ArtsAutosBooksBusinessEducationEntertainmentFamilyFashionFoodGamesGenderHealthHolidaysHomeHubPagesPersonal FinancePetsPoliticsReligionSportsTechnologyTravel

Peakbagging In Maine

Updated on September 13, 2012

Maine's Tallest

Mt. Katahdin is the tallest mountain in Maine,
Mt. Katahdin is the tallest mountain in Maine, | Source

What Is Peak Bagging?

Peak bagging is an outdoor activity. It involves mountain climbing, for when the climber reaches the top, the peak is "in the bag" - orso to speak. But the real angst of peak bagging is climbing multiple mountains and then keeping a record of each ascent. For example, a hiker who sets out to climb every 14,000 mountain in Colorado would be deemed a "peak bagger", as well as a little bit crazy.
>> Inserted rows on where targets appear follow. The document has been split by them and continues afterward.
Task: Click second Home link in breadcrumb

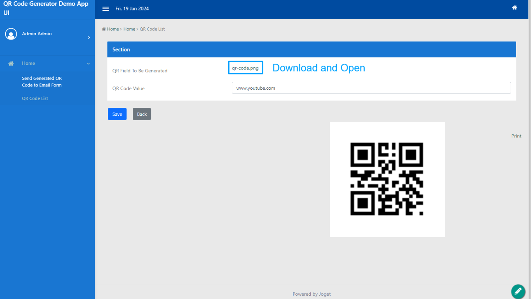Action: pyautogui.click(x=129, y=29)
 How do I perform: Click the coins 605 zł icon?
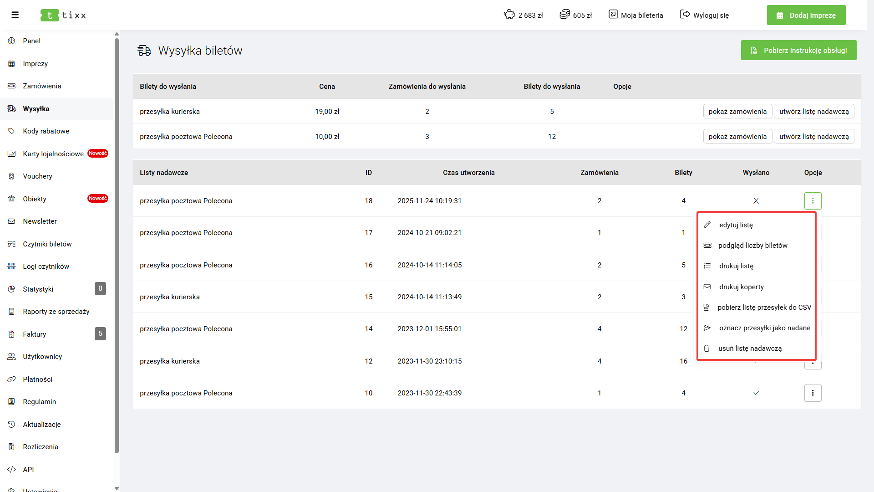click(564, 15)
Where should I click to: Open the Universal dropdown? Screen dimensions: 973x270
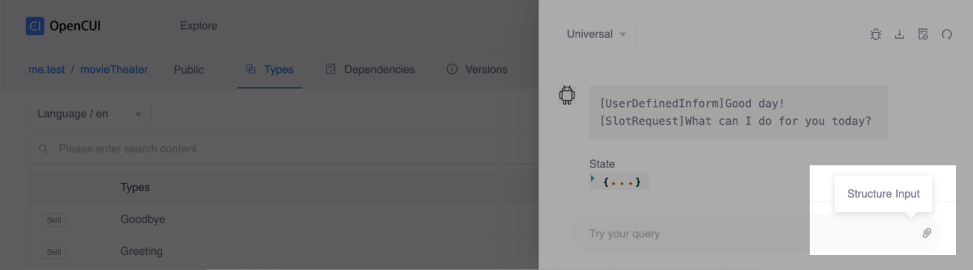pyautogui.click(x=596, y=34)
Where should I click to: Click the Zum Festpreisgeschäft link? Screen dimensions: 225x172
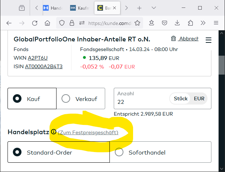tap(88, 132)
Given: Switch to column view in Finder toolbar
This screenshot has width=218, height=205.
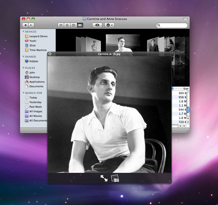Looking at the screenshot, I should (x=74, y=25).
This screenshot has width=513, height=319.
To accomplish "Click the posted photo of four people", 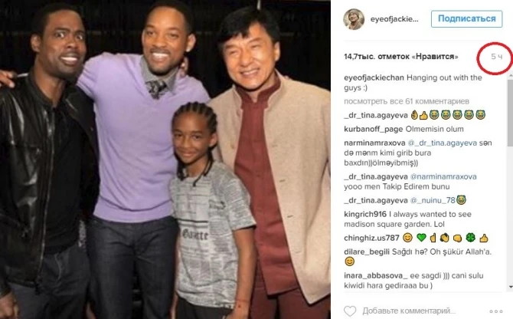I will pos(165,160).
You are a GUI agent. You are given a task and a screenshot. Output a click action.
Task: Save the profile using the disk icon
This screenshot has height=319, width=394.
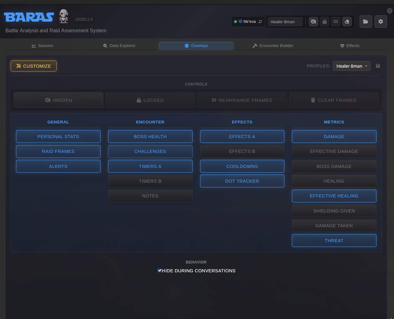(x=378, y=66)
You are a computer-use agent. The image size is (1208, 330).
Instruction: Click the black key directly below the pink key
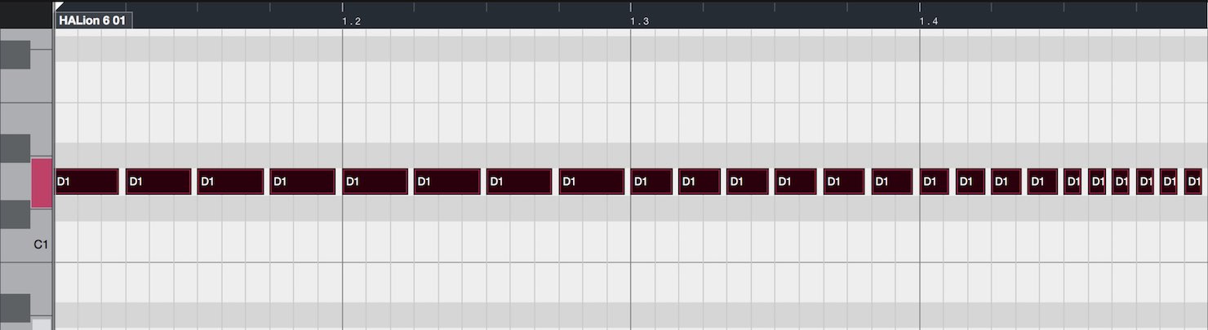pyautogui.click(x=15, y=214)
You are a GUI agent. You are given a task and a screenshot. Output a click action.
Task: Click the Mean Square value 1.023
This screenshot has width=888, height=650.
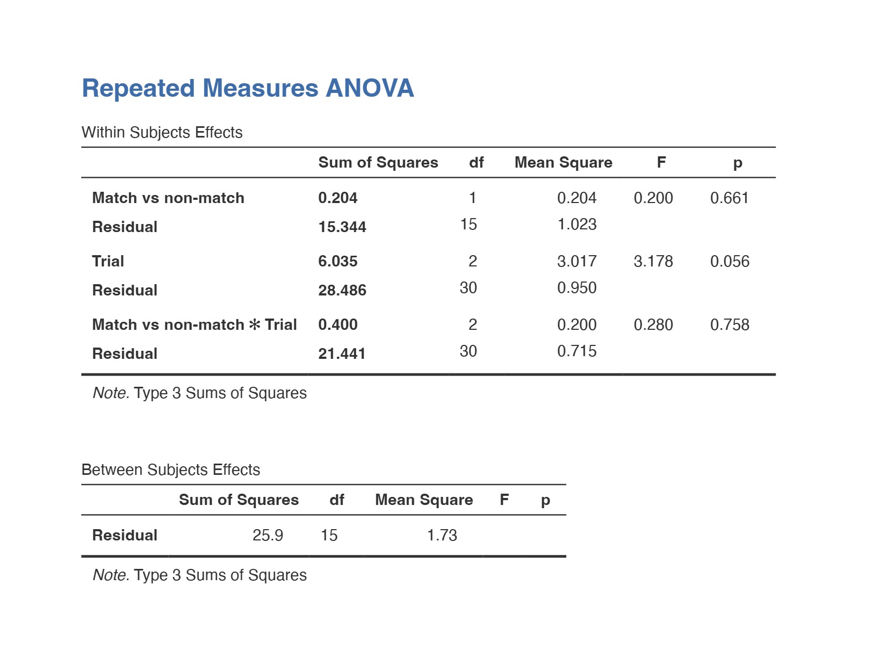(576, 225)

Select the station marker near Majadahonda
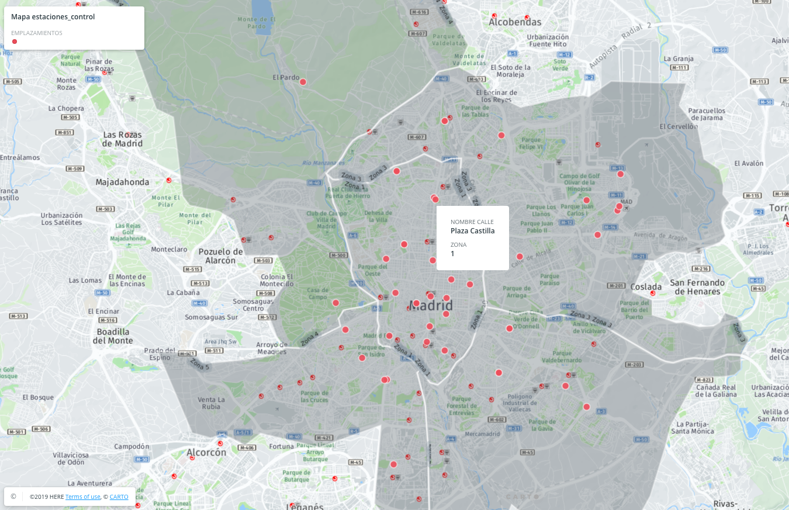pyautogui.click(x=169, y=180)
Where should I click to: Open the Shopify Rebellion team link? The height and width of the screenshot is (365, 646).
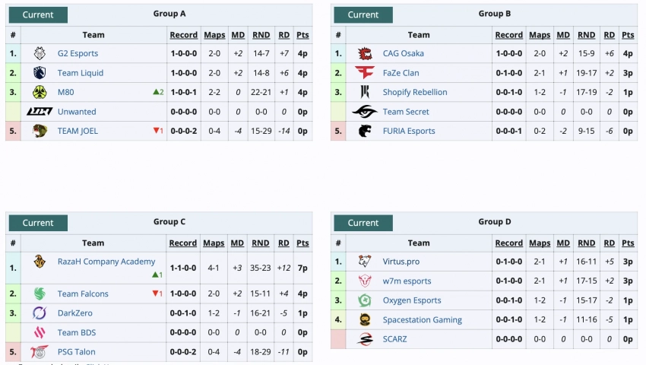click(x=414, y=92)
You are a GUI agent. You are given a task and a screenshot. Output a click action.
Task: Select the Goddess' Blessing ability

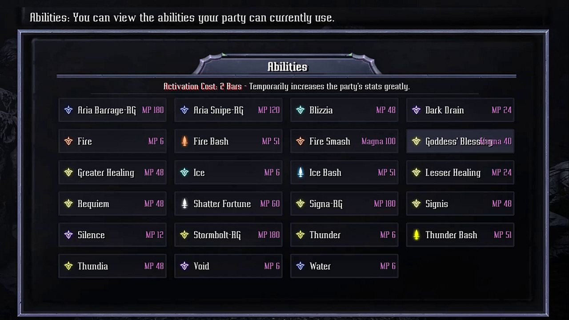pyautogui.click(x=460, y=141)
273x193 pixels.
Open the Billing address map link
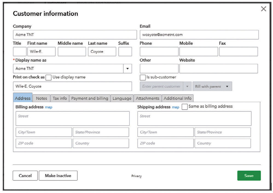point(48,107)
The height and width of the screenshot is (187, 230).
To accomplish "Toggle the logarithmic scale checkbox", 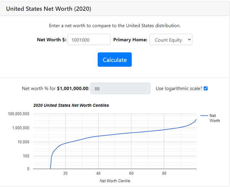I will point(206,88).
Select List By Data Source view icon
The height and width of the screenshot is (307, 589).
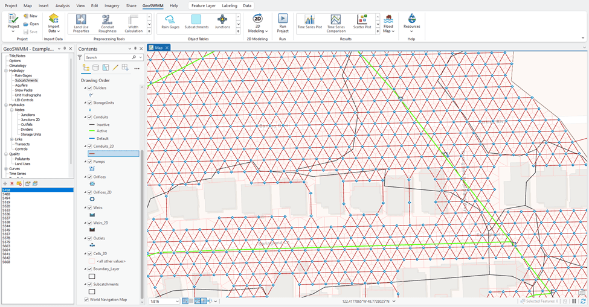(x=95, y=68)
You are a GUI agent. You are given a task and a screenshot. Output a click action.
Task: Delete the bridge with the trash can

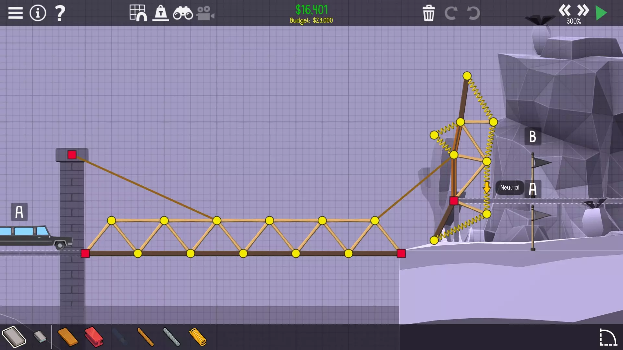tap(429, 13)
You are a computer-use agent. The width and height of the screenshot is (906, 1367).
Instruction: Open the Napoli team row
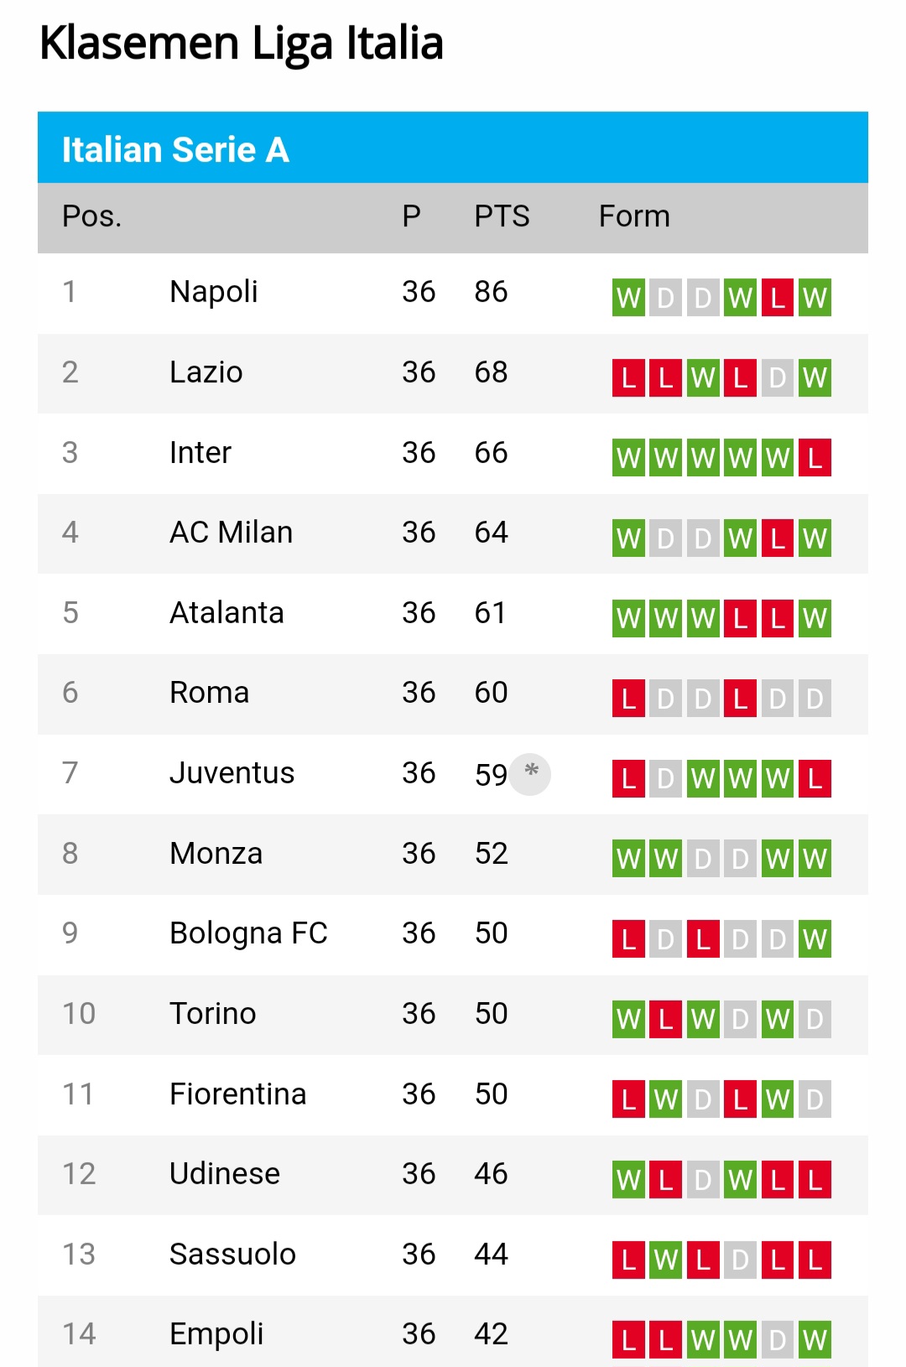pyautogui.click(x=453, y=294)

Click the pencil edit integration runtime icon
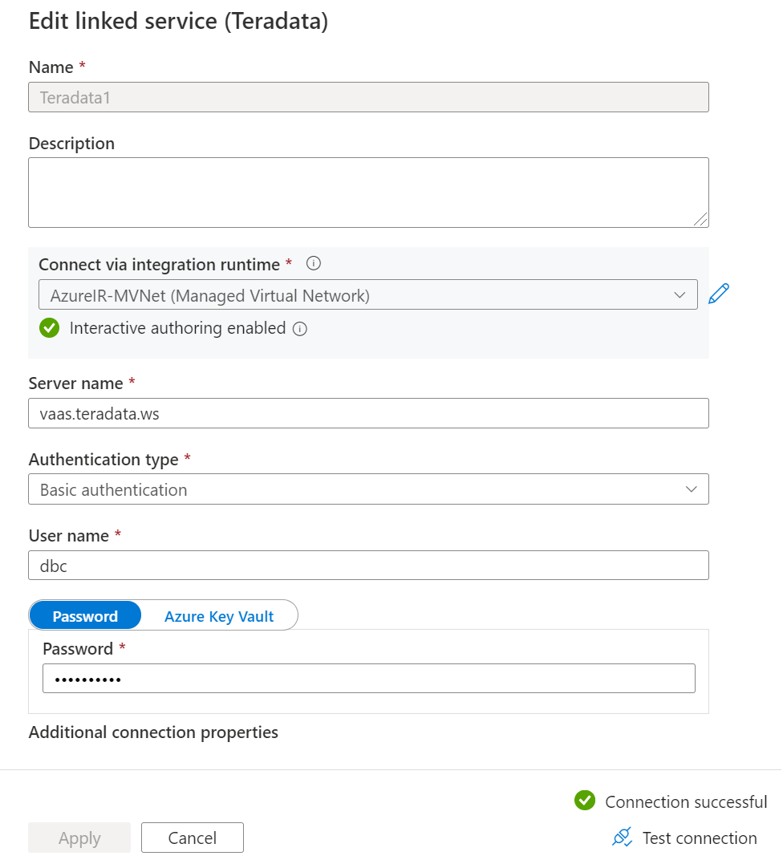[x=718, y=294]
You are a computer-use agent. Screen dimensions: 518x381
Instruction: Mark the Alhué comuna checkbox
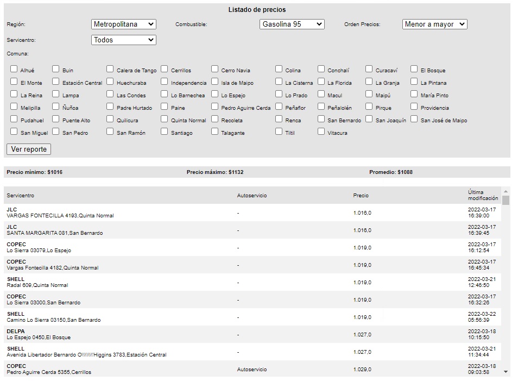[x=14, y=70]
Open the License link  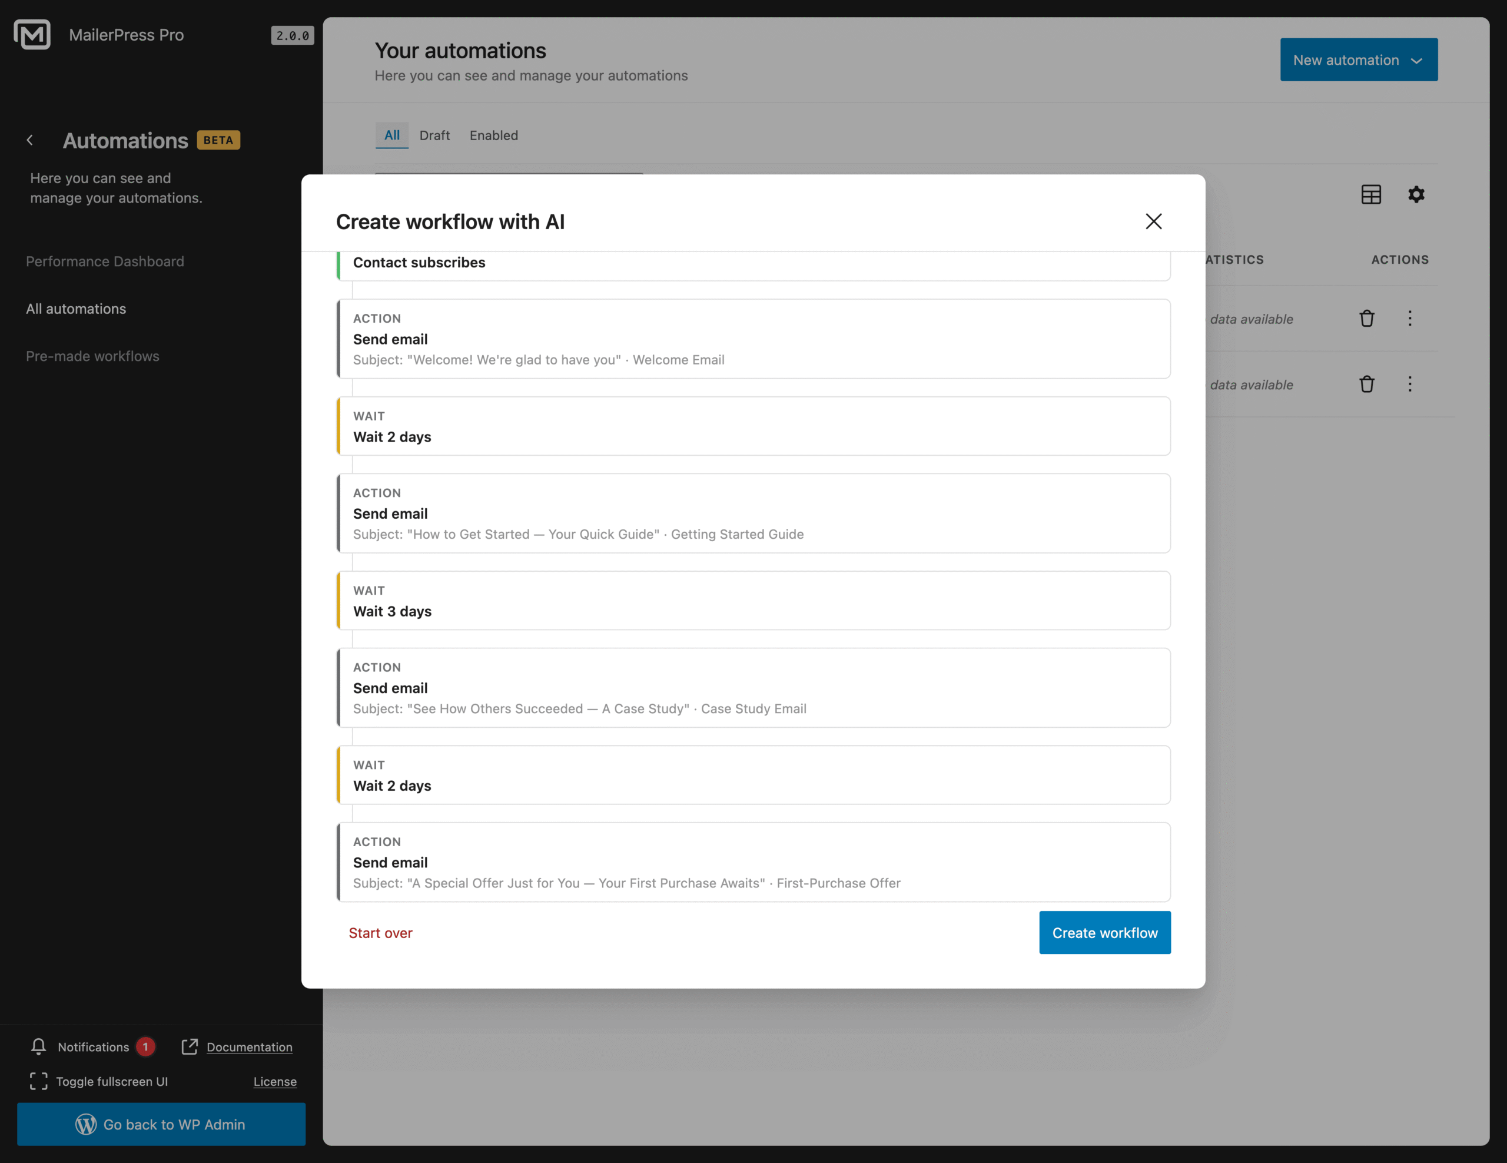(x=275, y=1082)
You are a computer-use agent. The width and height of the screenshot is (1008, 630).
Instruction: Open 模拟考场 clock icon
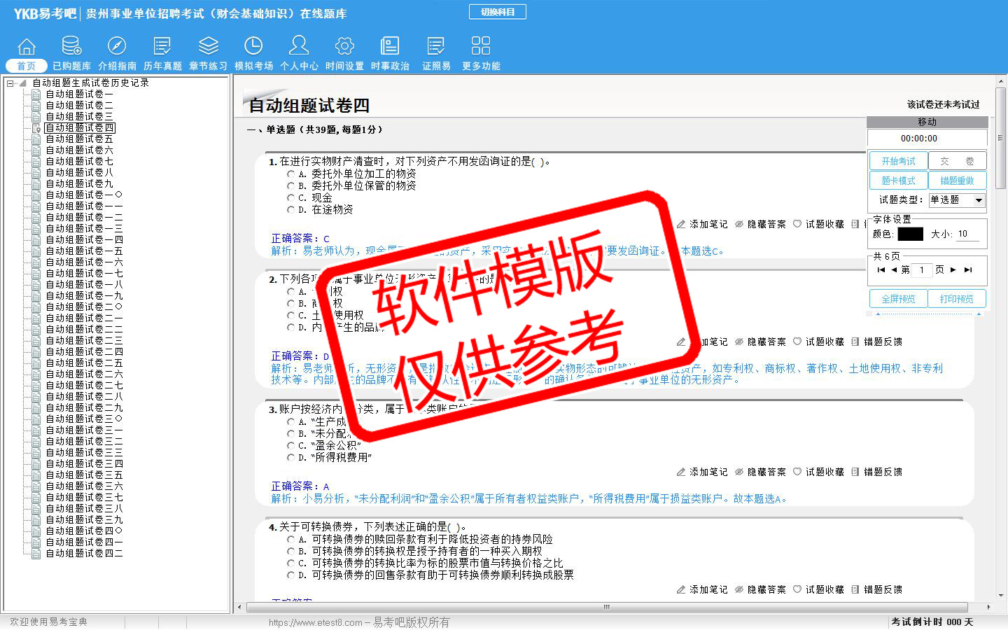click(x=253, y=47)
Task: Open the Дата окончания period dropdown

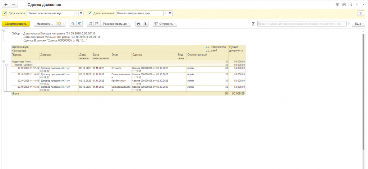Action: click(x=166, y=13)
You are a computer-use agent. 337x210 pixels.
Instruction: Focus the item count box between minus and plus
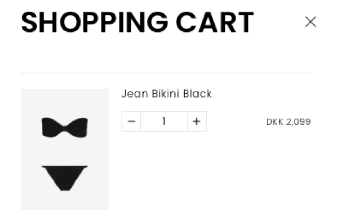164,121
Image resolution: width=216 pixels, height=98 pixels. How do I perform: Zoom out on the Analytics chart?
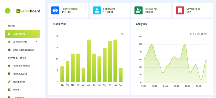click(x=194, y=34)
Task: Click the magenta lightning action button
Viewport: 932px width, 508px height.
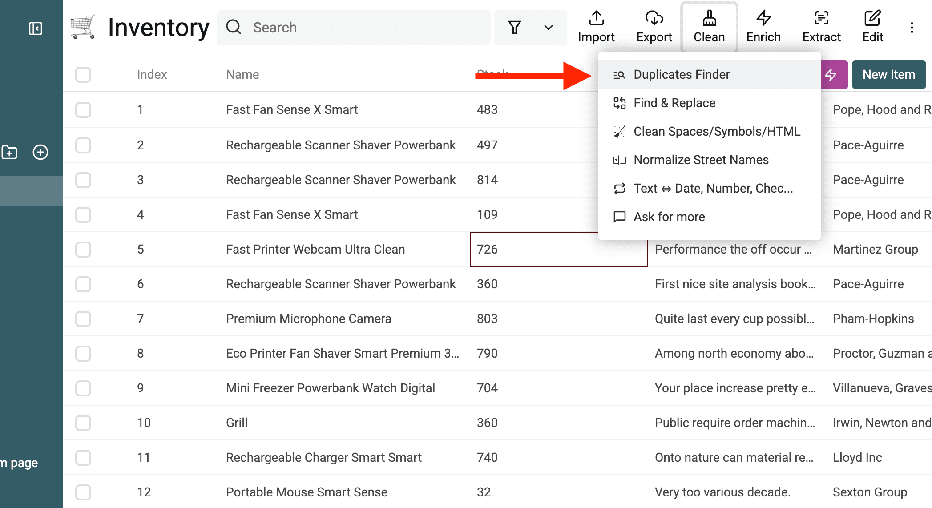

Peak bagging can be great cardio-vascular exercise, exhilarating and sometimes obsessive or even addictive. Among outdoor enthusiasts, peak baggers are held with mixed regard. On one hand their physical accomplishments can be extraordinary, but on the down side their desire to get to the top can be self-defeating or even fatal. Just witness the fatalities that have occurred on Mt. Everest over the years. It is stunning. Overall, peakbaggers range from the simple (i.e. peakbagging 3,000 footers in Massachusetts, there are only two) or the extreme (climbing the highest peak on all seven continents, including Antarctica). By the way the last grouping is called the Seven Summits.

Roughing It

Some Maine summits require spending a night or two in a rustic lean-to.
Some Maine summits require spending a night or two in a rustic lean-to. | Source

Overview of Maine

Maine's list of mountains begins with one 5,000 footer and thirteen 4,000 footers. Of the six peaks, I have selected only two are on this list. The other four are lower elevation climbs that provide the hiker with an enjoyable outdoor experience. One of the summits, Cadillac Mtn. is in Acadia National Park and sits only 1500 feet above sea level. However, in this case the sea practically rolls up to the base of the mountain. Let's start there.

Popular Summits

President Barack Obama and his family hike on Cadillac Mountain at Acadia National Park in Maine, July 16, 2010.
President Barack Obama and his family hike on Cadillac Mountain at Acadia National Park in Maine, July 16, 2010. | Source

Coastal Summits

If you think that the President and his family climbed Cadillac Mountain from the base guess again. Since there is a paved road that goes to a parking lot 50 feet below the summit, it is my hunch that they drove to that location and then hiked the short portion to the top. At least, that is what most visitors to Acadia do. However, if you wish to hike or bike the 1500 foot peak from the base you can - just prepared for a crowd of motorists at the top.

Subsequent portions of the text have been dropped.